▶ [WORK REQUEST]: Your answer must be the lines from the start of the records through the line with "You are a computer-use agent. Viewport: 1270px", exactly as written, without the pictures.

Stored data:
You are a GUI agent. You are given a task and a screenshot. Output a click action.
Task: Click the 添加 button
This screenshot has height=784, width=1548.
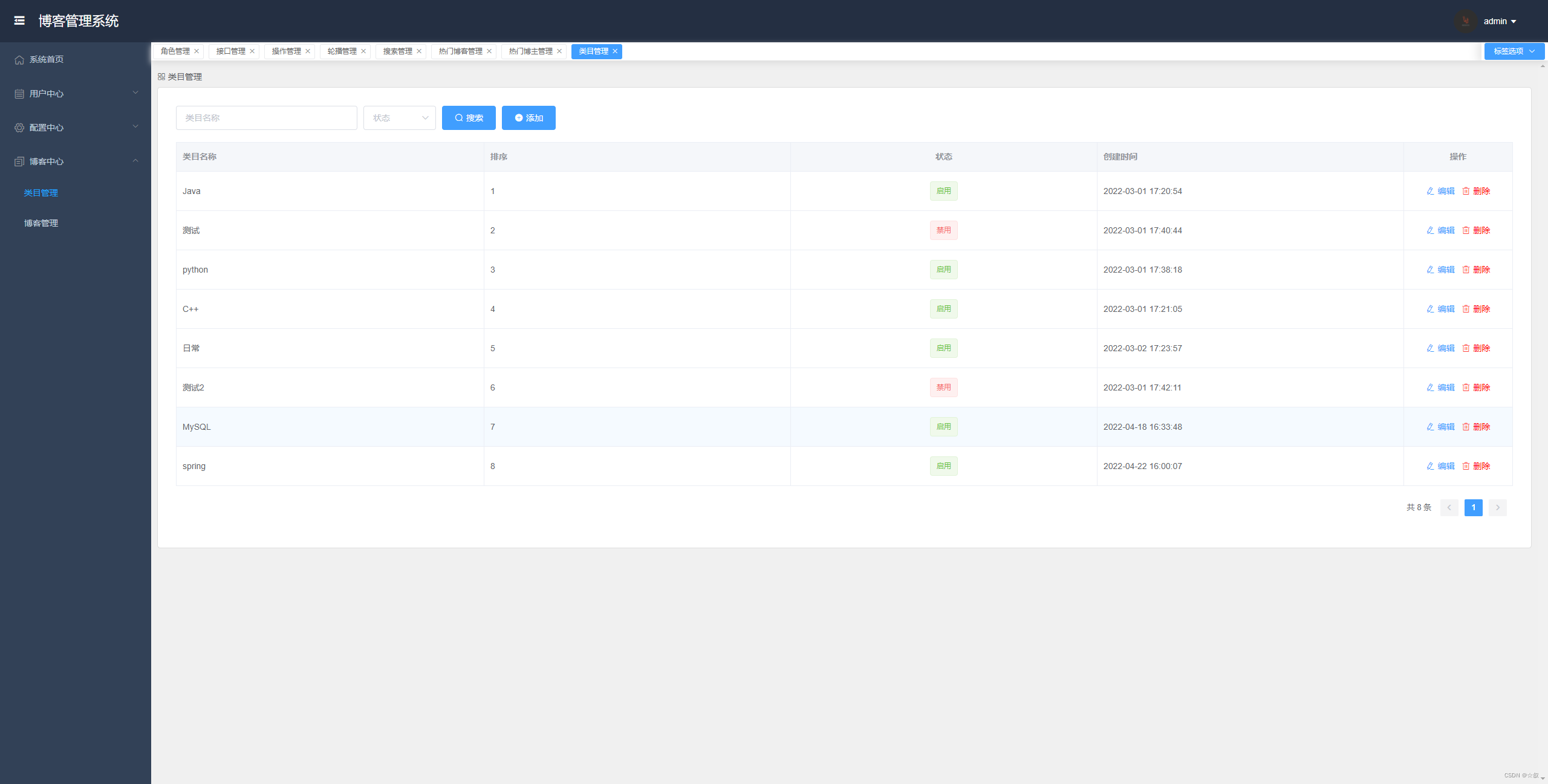(528, 118)
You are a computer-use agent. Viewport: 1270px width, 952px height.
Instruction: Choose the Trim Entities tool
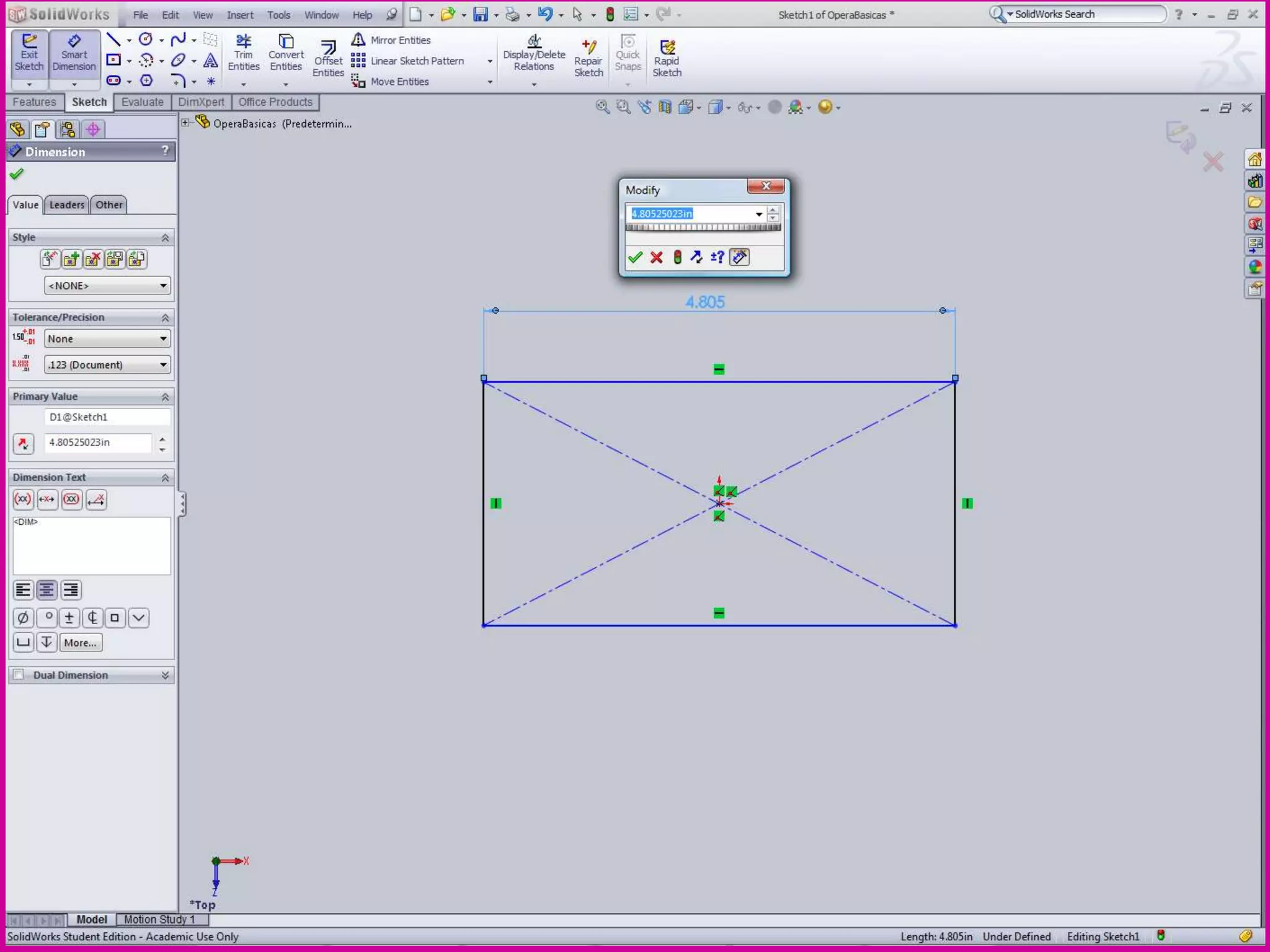coord(243,53)
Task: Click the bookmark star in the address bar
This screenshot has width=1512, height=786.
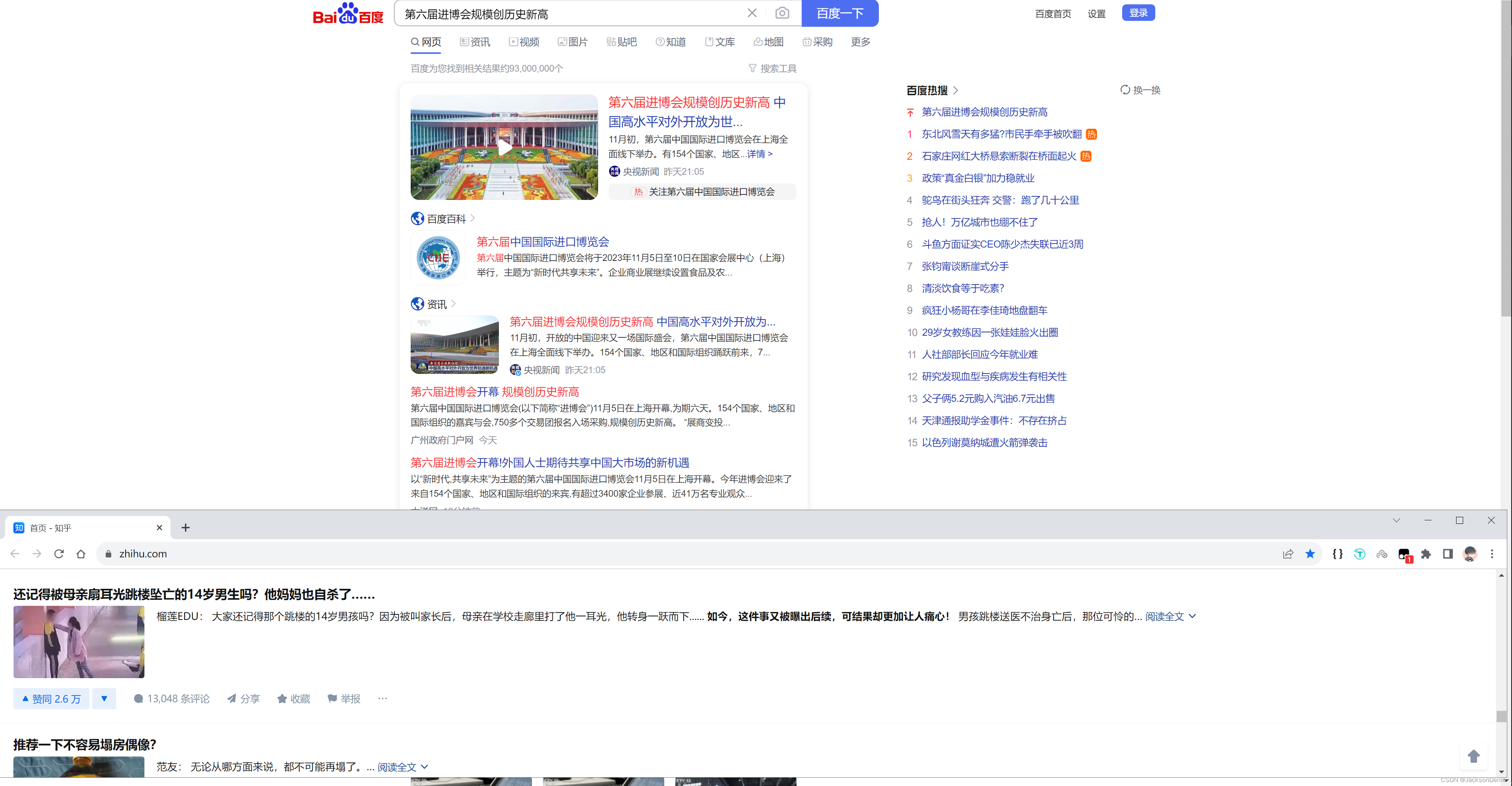Action: pyautogui.click(x=1310, y=554)
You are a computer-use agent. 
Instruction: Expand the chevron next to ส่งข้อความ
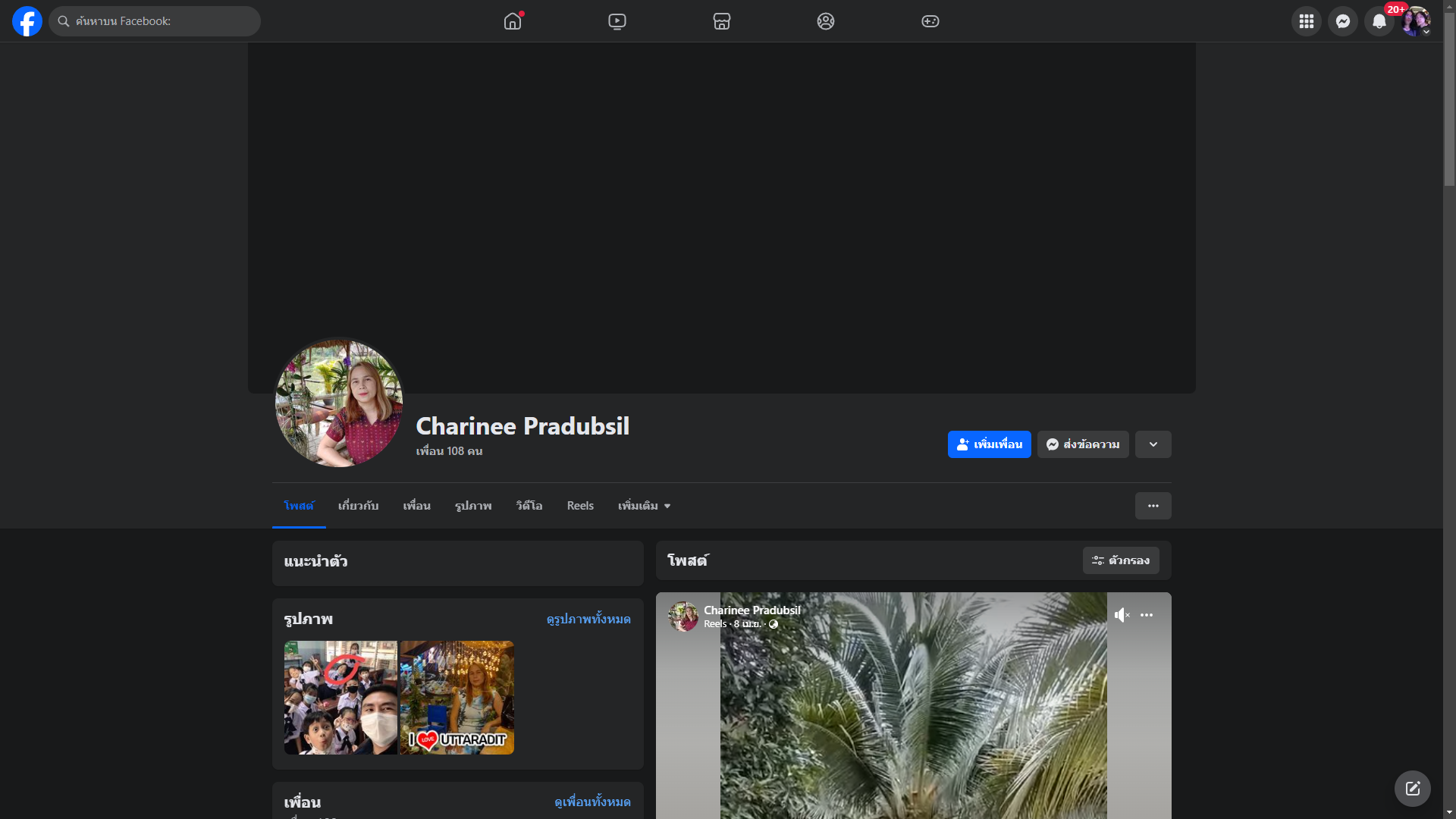pos(1153,444)
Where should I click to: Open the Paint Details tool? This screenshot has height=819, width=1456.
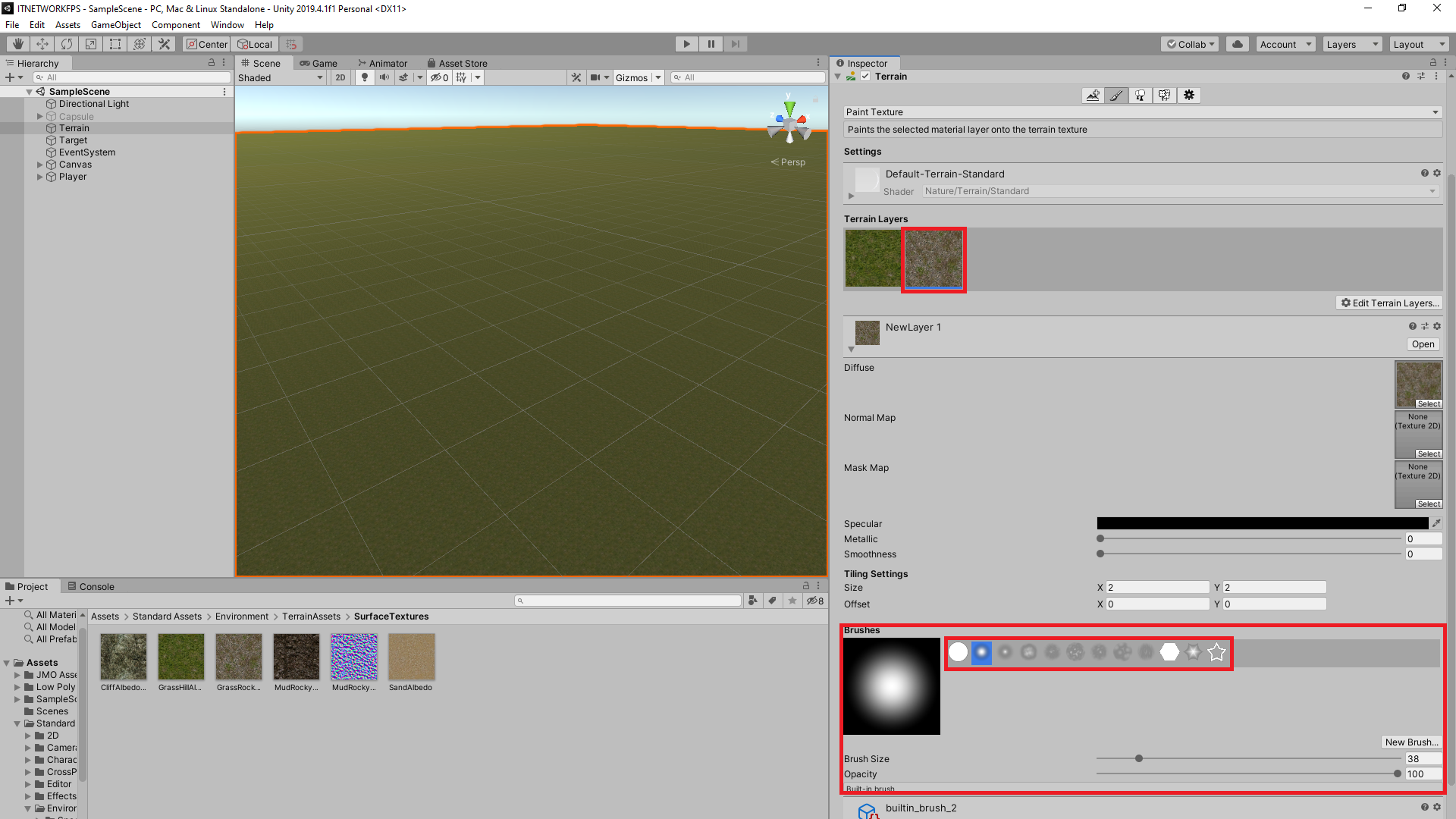tap(1165, 95)
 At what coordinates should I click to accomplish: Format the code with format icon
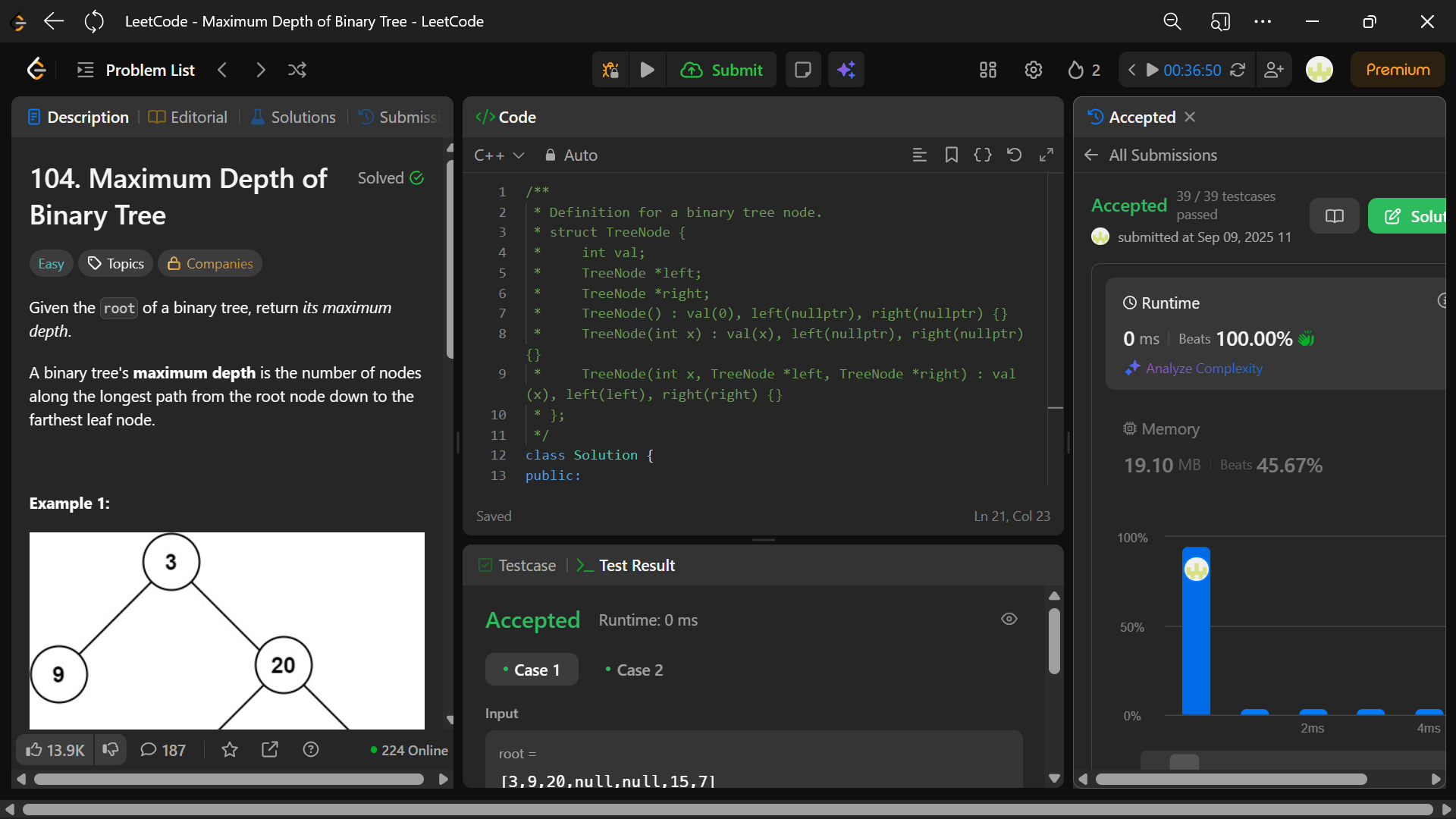[x=919, y=155]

▶ [SOLUTION TO THIS TASK]:
You are a GUI agent. You are given a task and a screenshot. Output a click action.
Task: Click the 添加 button
This screenshot has height=784, width=1548.
(528, 118)
You are a computer-use agent. Viewport: 1270px width, 952px height.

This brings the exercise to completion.